[Dataset records]
════

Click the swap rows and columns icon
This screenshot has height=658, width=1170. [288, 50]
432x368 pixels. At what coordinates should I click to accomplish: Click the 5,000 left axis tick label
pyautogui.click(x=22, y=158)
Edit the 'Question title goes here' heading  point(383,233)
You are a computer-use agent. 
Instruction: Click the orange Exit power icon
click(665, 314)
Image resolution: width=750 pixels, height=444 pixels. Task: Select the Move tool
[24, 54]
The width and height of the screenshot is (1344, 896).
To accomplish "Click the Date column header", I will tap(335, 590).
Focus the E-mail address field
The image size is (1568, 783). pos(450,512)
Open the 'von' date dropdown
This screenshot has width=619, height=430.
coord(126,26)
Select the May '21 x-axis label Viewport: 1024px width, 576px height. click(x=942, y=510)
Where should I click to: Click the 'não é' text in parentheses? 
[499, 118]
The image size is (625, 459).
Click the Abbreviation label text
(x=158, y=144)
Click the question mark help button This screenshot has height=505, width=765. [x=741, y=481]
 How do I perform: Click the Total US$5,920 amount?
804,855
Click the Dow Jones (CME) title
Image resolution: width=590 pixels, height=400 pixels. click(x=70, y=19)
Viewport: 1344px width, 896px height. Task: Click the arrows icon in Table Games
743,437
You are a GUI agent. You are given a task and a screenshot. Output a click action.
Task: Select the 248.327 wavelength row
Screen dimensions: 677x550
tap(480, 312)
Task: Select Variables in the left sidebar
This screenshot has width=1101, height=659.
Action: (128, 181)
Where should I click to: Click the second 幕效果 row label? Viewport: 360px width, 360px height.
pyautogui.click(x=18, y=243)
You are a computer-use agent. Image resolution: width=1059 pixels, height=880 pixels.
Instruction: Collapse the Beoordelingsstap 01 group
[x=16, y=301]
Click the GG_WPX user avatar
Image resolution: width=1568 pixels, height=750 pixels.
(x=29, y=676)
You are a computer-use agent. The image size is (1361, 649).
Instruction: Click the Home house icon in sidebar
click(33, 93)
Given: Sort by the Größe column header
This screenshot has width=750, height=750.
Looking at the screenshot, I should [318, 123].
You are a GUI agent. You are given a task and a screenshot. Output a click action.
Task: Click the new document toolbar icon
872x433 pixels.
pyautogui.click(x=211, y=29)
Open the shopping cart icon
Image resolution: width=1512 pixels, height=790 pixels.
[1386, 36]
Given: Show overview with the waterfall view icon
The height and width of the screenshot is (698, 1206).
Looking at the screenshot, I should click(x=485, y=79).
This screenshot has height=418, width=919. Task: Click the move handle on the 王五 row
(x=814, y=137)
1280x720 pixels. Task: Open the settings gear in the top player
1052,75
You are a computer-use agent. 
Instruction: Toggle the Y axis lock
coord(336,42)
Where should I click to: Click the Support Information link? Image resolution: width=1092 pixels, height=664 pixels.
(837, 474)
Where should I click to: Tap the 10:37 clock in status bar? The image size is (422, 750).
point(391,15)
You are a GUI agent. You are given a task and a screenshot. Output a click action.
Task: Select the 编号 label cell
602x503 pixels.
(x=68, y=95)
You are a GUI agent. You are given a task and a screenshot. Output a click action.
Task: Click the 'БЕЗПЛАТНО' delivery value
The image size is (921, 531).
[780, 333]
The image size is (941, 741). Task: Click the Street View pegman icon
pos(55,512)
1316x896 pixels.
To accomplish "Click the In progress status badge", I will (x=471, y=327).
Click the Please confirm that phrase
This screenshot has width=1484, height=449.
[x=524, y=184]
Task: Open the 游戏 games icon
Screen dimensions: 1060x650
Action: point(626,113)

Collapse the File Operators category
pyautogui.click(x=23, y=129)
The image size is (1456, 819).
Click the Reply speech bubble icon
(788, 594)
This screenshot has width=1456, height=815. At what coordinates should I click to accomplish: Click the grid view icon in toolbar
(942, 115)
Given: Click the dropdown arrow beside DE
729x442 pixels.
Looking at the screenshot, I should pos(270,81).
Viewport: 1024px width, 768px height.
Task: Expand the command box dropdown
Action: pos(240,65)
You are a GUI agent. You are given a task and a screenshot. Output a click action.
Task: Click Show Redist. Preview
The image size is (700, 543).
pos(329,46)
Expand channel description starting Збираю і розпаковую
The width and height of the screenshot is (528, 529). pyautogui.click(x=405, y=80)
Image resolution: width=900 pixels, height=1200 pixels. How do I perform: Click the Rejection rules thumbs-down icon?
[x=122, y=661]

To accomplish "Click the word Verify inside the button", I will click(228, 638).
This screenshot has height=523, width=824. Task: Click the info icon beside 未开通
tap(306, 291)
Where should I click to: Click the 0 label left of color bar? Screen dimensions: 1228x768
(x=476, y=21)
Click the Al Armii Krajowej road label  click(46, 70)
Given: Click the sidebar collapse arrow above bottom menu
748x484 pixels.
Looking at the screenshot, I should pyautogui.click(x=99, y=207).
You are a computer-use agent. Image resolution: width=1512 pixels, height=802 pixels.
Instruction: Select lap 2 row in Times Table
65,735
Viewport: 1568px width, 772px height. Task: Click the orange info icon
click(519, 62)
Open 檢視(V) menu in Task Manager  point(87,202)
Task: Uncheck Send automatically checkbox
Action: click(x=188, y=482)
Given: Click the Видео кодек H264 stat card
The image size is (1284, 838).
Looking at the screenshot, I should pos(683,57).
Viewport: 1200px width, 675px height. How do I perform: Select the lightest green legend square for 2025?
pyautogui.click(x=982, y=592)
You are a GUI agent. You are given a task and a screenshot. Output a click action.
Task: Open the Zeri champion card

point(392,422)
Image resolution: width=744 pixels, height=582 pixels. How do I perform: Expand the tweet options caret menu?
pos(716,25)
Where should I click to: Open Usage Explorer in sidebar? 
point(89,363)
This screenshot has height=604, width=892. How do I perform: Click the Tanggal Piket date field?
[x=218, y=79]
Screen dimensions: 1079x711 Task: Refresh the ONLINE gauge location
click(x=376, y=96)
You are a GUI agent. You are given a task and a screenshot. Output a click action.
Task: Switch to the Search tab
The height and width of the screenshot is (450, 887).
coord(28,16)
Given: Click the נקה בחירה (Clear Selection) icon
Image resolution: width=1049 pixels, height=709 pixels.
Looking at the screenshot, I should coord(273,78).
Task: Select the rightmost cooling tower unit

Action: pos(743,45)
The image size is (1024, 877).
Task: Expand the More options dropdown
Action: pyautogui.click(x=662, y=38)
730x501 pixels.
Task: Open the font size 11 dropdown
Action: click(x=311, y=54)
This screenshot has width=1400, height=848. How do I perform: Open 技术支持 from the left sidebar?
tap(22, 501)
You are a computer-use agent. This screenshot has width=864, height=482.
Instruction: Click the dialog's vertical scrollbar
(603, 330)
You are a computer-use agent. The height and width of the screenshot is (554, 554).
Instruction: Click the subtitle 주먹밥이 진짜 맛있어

════

◆ About this task ◆
Each record above must be output without any alteration.

◆ Output of the exercise ◆
Click the swap rows and columns icon
This screenshot has height=658, width=1170. [288, 50]
432x368 pixels. At what coordinates should I click to accomplish: Click the 5,000 left axis tick label
pyautogui.click(x=22, y=158)
Edit the 'Question title goes here' heading  point(383,233)
You are a computer-use agent. 
Instruction: Click the orange Exit power icon
click(665, 314)
Image resolution: width=750 pixels, height=444 pixels. Task: Select the Move tool
[24, 54]
The width and height of the screenshot is (1344, 896).
To accomplish "Click the Date column header", I will tap(335, 590).
Focus the E-mail address field
The image size is (1568, 783). pos(450,512)
Open the 'von' date dropdown
This screenshot has width=619, height=430.
coord(126,26)
Select the May '21 x-axis label Viewport: 1024px width, 576px height. click(x=942, y=510)
Where should I click to: Click the 'não é' text in parentheses? 
[499, 118]
The image size is (625, 459).
Click the Abbreviation label text
(x=158, y=144)
Click the question mark help button This screenshot has height=505, width=765. [x=741, y=481]
 How do I perform: Click the Total US$5,920 amount?
804,855
Click the Dow Jones (CME) title
Image resolution: width=590 pixels, height=400 pixels. click(x=70, y=19)
Viewport: 1344px width, 896px height. Task: Click the arrows icon in Table Games
743,437
You are a GUI agent. You are given a task and a screenshot. Output a click action.
Task: Select the 248.327 wavelength row
Screen dimensions: 677x550
tap(480, 312)
Task: Select Variables in the left sidebar
This screenshot has width=1101, height=659.
Action: (128, 181)
Where should I click to: Click the second 幕效果 row label? Viewport: 360px width, 360px height.
pyautogui.click(x=18, y=243)
You are a computer-use agent. Image resolution: width=1059 pixels, height=880 pixels.
Instruction: Collapse the Beoordelingsstap 01 group
[x=16, y=301]
Click the GG_WPX user avatar
Image resolution: width=1568 pixels, height=750 pixels.
(x=29, y=676)
You are a computer-use agent. The image size is (1361, 649).
Instruction: Click the Home house icon in sidebar
click(33, 93)
Given: Sort by the Größe column header
This screenshot has width=750, height=750.
Looking at the screenshot, I should [318, 123].
You are a GUI agent. You are given a task and a screenshot. Output a click action.
Task: Click the new document toolbar icon
872x433 pixels.
pyautogui.click(x=211, y=29)
Open the shopping cart icon
Image resolution: width=1512 pixels, height=790 pixels.
[1386, 36]
Given: Show overview with the waterfall view icon
The height and width of the screenshot is (698, 1206).
Looking at the screenshot, I should click(x=485, y=79).
This screenshot has height=418, width=919. Task: Click the move handle on the 王五 row
(x=814, y=137)
1280x720 pixels. Task: Open the settings gear in the top player
1052,75
You are a computer-use agent. 
Instruction: Toggle the Y axis lock
coord(336,42)
Where should I click to: Click the Support Information link? Image resolution: width=1092 pixels, height=664 pixels.
(837, 474)
Where should I click to: Tap the 10:37 clock in status bar? The image size is (422, 750).
point(391,15)
You are a GUI agent. You are given a task and a screenshot. Output a click action.
Task: Select the 编号 label cell
602x503 pixels.
(x=68, y=95)
You are a GUI agent. You are given a task and a screenshot. Output a click action.
Task: Click the 'БЕЗПЛАТНО' delivery value
The image size is (921, 531).
[780, 333]
The image size is (941, 741). Task: Click the Street View pegman icon
pos(55,512)
1316x896 pixels.
To accomplish "Click the In progress status badge", I will (x=471, y=327).
Click the Please confirm that phrase
This screenshot has width=1484, height=449.
[x=524, y=184]
Task: Open the 游戏 games icon
Screen dimensions: 1060x650
Action: point(626,113)

Collapse the File Operators category
pyautogui.click(x=23, y=129)
The image size is (1456, 819).
Click the Reply speech bubble icon
(788, 594)
This screenshot has width=1456, height=815. At what coordinates should I click to accomplish: Click the grid view icon in toolbar
(942, 115)
Given: Click the dropdown arrow beside DE
729x442 pixels.
Looking at the screenshot, I should pos(270,81).
Viewport: 1024px width, 768px height.
Task: Expand the command box dropdown
Action: pos(240,65)
You are a GUI agent. You are given a task and a screenshot. Output a click action.
Task: Click Show Redist. Preview
The image size is (700, 543).
pos(329,46)
Expand channel description starting Збираю і розпаковую
The width and height of the screenshot is (528, 529). pyautogui.click(x=405, y=80)
Image resolution: width=900 pixels, height=1200 pixels. How do I perform: Click the Rejection rules thumbs-down icon?
[x=122, y=661]

To accomplish "Click the word Verify inside the button", I will click(228, 638).
This screenshot has height=523, width=824. Task: Click the info icon beside 未开通
tap(306, 291)
Where should I click to: Click the 0 label left of color bar? Screen dimensions: 1228x768
(x=476, y=21)
Click the Al Armii Krajowej road label  click(46, 70)
Given: Click the sidebar collapse arrow above bottom menu
748x484 pixels.
Looking at the screenshot, I should pyautogui.click(x=99, y=207).
You are a computer-use agent. Image resolution: width=1512 pixels, height=802 pixels.
Instruction: Select lap 2 row in Times Table
65,735
Viewport: 1568px width, 772px height. Task: Click the orange info icon
click(519, 62)
Open 檢視(V) menu in Task Manager  point(87,202)
Task: Uncheck Send automatically checkbox
Action: click(x=188, y=482)
Given: Click the Видео кодек H264 stat card
The image size is (1284, 838).
Looking at the screenshot, I should pos(683,57).
Viewport: 1200px width, 675px height. How do I perform: Select the lightest green legend square for 2025?
pyautogui.click(x=982, y=592)
You are a GUI agent. You are given a task and a screenshot. Output a click action.
Task: Open the Zeri champion card

point(392,422)
Image resolution: width=744 pixels, height=582 pixels. How do I perform: Expand the tweet options caret menu?
pos(716,25)
Where should I click to: Open Usage Explorer in sidebar? 
point(89,363)
This screenshot has height=604, width=892. How do I perform: Click the Tanggal Piket date field?
[x=218, y=79]
Screen dimensions: 1079x711 Task: Refresh the ONLINE gauge location
click(x=376, y=96)
You are a GUI agent. You are given a task and a screenshot. Output a click action.
Task: Switch to the Search tab
The height and width of the screenshot is (450, 887).
coord(28,16)
Given: Click the נקה בחירה (Clear Selection) icon
Image resolution: width=1049 pixels, height=709 pixels.
Looking at the screenshot, I should coord(273,78).
Task: Select the rightmost cooling tower unit

Action: pos(743,45)
The image size is (1024, 877).
Task: Expand the More options dropdown
Action: pyautogui.click(x=662, y=38)
730x501 pixels.
Task: Open the font size 11 dropdown
Action: click(x=311, y=54)
This screenshot has width=1400, height=848. How do I perform: Open 技术支持 from the left sidebar?
tap(22, 501)
You are a computer-use agent. This screenshot has width=864, height=482.
Instruction: Click the dialog's vertical scrollbar
(603, 330)
You are a computer-use agent. The height and width of the screenshot is (554, 554).
Instruction: Click the subtitle 주먹밥이 진짜 맛있어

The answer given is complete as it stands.